De bijgeleverde grill/panini-plaat is net wat te klein voor een reguliere tosti van boterhammen uit de supermarkt; het korstje steekt net wat boven de plaat uit. Maar dat bleek voor het resultaat niet uit te maken: alle geteste tosti’s kwamen prima uit de Tefal. Opwarmen duurde wel wat lang, ongeveer 4 minuten.

Lees ook: Gezonde tosti’s om de hele middag op door te gaan

Test: panini

De test met een panini had wat voeten in de aarde. De supermarkten in onze woonplaats verkochten geen panini-broodjes, maar een XL-shop in een andere plaats wel. Panini-broodjes zijn hoger dan normale afbakbroodjes en standaard voorzien van grillstrepen. Het deksel van de Snack Collection moest wel wat worden aangedrukt om de machine te kunnen sluiten met de vergrendeling, maar ook dat verliep verder prima.

Schoonmaken en opbergen 

De platen komen weer brandschoon uit de vaatwasser en klikken makkelijk vast in het apparaat. Door de betrekkelijk kleine afmetingen van dit keukenapparaat is het makkelijk op te bergen.

©Tefal

Uitbreidingssets (assortiment)

Dan de uitbreidingssets. Deze hebben we niet kunnen testen, maar zijn uiteraard te bekijken via de site van Tefal. Er is een aantal platen voor tosti’s in bijzondere vormen, zoals een schelpvorm of juist meteen als driehoek. Verder zijn er onder meer vormen voor bagels te verkrijgen. Tefal mikt duidelijk op een internationaal publiek, want er is ook een vorm voor madeleines (Franse zoete cakejes) verkrijgbaar.

Conclusie

De Tefal Snack Collection is een compact tosti-apparaat met verwisselbare platen, bedoeld voor wie met één toestel meerdere snacks wil maken. In de test leverde het apparaat nette resultaten op: tosti's kwamen goed uit de grill en panini's lukten eveneens prima na het sluiten met de vergrendeling. De platen klikken stevig vast, zijn uitneembaar en kunnen in de vaatwasser. Dankzij het kleine formaat en het opbergsysteem voor het snoer is het toestel eenvoudig weg te zetten. Het apparaat heeft een vermogen van 700 watt, een maximale temperatuur van 230 graden en een indicatielampje dat aangeeft wanneer voorverwarmen is voltooid.

Aandachtspunten: het grillvlak is aan de krappe kant voor standaardboterhammen, de opwarmtijd ligt rond de 4 minuten en de temperatuur is niet handmatig regelbaar.
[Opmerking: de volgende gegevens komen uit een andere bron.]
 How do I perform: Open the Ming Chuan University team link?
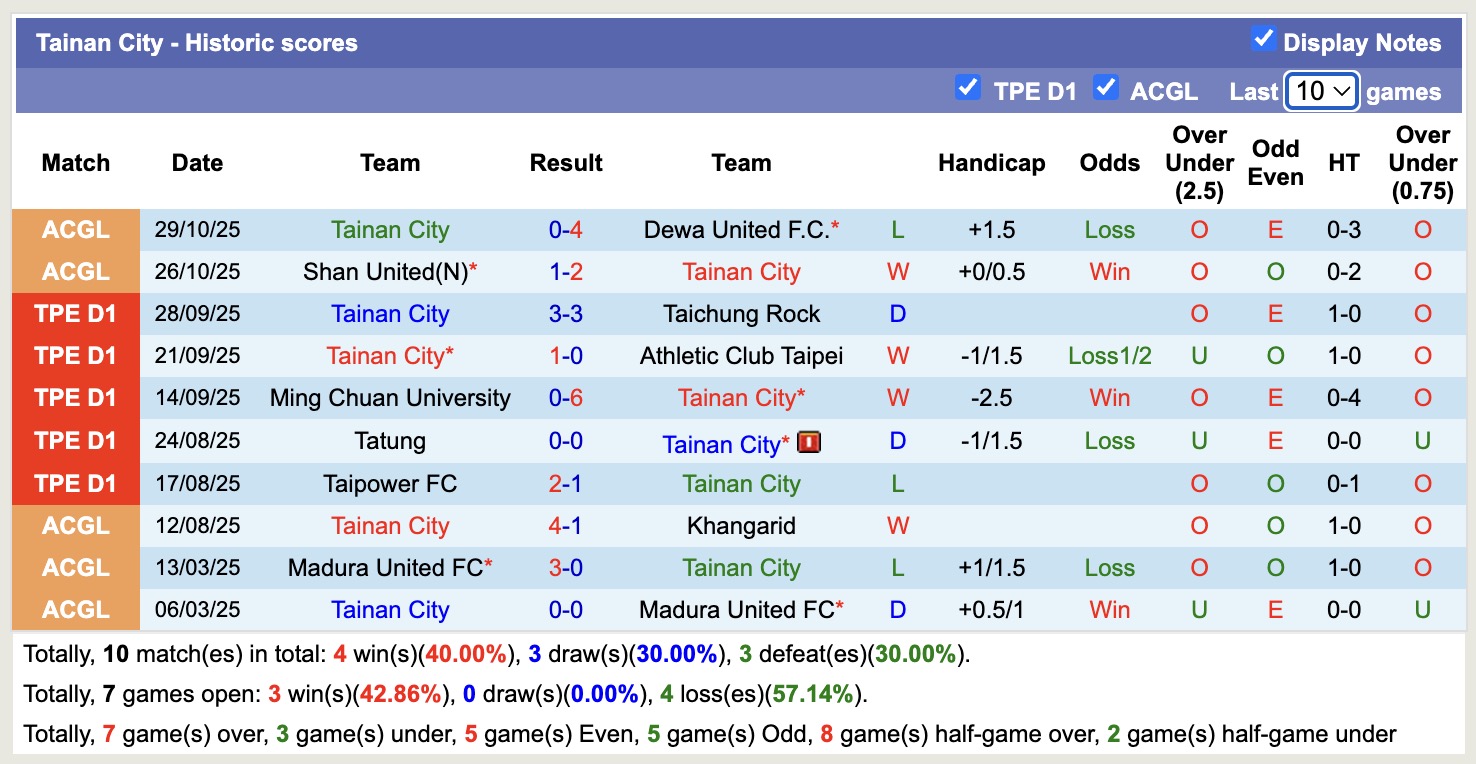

De uitbreidingsmogelijkheden zijn groot (onder meer wafels, donuts, madeleines en bagels), maar deze extra platen zijn in deze test niet inhoudelijk beoordeeld.

Per saldo is de Snack Collection een praktisch en ruimtebesparend apparaat voor de liefhebbers van tosti's die ook graag eens experimenteren met andere bereidingen.